Can you make out the writing on the bottom right hand side? It says: Gee! I wish I had a girl.
Howard’s first card in Esther’s collection is postmarked March 1912. His last letter to her is dated Feb 1914. For two years he corresponded with Esther. As Esther’s suitor Ira Satterfield did, Howard also signed his cards in code. His code was 8 12 18. Once I “cracked the code”, I discovered that Howard wrote more frequently than initially thought. How often they actually saw each other, I do not know. Mostly Howard wrote about the weather and who of their mutual friends he had seen. He seemed to let the picture on the postcard speak to his true feelings.
By the spring of 1913, Howard was writing longer letters. His letters often started with the line: I take the gratest of pleasur in writeing you a fue lines to let you here from me.

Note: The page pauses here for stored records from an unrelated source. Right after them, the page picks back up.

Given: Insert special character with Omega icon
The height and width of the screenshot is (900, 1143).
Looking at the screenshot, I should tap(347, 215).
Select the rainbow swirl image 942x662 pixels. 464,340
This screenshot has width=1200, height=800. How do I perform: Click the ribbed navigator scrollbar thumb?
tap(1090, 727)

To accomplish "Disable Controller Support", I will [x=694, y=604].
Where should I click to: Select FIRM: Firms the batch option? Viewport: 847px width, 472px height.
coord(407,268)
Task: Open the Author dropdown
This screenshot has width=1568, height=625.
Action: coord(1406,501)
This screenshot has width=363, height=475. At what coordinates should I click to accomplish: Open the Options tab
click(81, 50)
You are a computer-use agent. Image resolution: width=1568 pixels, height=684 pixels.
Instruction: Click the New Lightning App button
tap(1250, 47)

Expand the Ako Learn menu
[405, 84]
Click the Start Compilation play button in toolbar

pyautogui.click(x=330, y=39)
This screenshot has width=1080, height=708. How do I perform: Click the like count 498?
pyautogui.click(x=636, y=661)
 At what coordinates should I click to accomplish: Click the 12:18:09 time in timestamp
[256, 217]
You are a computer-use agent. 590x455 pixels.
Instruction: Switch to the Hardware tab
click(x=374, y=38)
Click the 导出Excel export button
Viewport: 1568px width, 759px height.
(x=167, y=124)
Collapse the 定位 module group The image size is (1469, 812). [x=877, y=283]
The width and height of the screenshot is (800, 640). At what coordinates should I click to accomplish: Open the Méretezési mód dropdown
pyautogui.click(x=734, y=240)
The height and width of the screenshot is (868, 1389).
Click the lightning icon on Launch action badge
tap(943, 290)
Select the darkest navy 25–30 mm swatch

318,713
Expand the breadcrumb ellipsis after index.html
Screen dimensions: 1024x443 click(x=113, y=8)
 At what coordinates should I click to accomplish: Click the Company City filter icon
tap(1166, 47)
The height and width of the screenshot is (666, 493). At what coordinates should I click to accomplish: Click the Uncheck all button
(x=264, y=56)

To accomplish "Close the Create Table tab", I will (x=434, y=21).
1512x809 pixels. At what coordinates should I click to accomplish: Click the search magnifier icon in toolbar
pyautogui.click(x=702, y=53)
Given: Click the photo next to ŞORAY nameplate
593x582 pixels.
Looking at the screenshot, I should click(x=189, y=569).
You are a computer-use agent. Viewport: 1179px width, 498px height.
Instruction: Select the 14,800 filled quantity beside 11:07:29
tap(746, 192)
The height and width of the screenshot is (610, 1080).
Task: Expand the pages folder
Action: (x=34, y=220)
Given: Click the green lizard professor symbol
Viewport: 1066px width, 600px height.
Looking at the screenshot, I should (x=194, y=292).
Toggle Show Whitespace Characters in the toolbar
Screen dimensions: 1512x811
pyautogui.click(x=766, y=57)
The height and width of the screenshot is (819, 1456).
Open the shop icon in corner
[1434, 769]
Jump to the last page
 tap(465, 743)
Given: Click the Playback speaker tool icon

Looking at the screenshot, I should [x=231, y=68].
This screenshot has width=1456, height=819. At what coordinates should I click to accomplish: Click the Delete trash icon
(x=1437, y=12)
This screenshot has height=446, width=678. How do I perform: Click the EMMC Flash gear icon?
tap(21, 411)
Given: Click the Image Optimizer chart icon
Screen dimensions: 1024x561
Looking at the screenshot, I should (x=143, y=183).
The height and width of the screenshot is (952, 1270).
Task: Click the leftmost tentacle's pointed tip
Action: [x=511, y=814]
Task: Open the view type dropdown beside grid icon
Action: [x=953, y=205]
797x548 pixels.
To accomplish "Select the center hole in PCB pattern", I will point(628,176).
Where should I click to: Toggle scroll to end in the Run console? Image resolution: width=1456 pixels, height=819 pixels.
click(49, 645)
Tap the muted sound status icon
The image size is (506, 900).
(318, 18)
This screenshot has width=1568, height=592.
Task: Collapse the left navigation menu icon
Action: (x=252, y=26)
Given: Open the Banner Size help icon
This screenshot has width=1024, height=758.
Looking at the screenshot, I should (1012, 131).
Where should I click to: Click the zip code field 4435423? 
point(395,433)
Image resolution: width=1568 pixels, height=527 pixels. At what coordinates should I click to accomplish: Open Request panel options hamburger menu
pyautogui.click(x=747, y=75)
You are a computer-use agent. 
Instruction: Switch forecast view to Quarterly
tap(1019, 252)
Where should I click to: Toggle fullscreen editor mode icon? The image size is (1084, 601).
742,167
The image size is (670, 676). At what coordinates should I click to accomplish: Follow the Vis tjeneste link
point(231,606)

How sweet! You won’t find lines like that on Facebook and Twitter! On March 16, 1913 Howard wrote “I ben looking at your picture wishing I could see you.” and “I ben staying at home every Sunday since you ben gone.” Finally he declares in feelings, “Esther you is the only girl I ever cred [cared] any thing for.” Unfortunately, he is not sure she feels the same way.
Just who is Howard Roberts? Howard Lee Roberts was born 27 Sep 1894 and was the son of Jacob and Elizabeth Roberts of Dan River, Pittsylvania, VA. He likely lived in the Kentuck area as several of his postcards feature Kentuck, VA. Kentuck is also the area where some of Esther’s Richardson family resided. As with previous suitors, I used his WWI and WWII draft cards to learn that he had blue eyes, brown hair and a ruddy complexion. He was 5’6” tall. By the 1920 census, Howard is married to Mattie, a woman ten years his senior.
Howard’s last letter to Esther is in February 1914. He laments not being able to see her since she is now seeing that Mr. Tolbert [Talbott]. Obviously, Howard was not THE ONE either.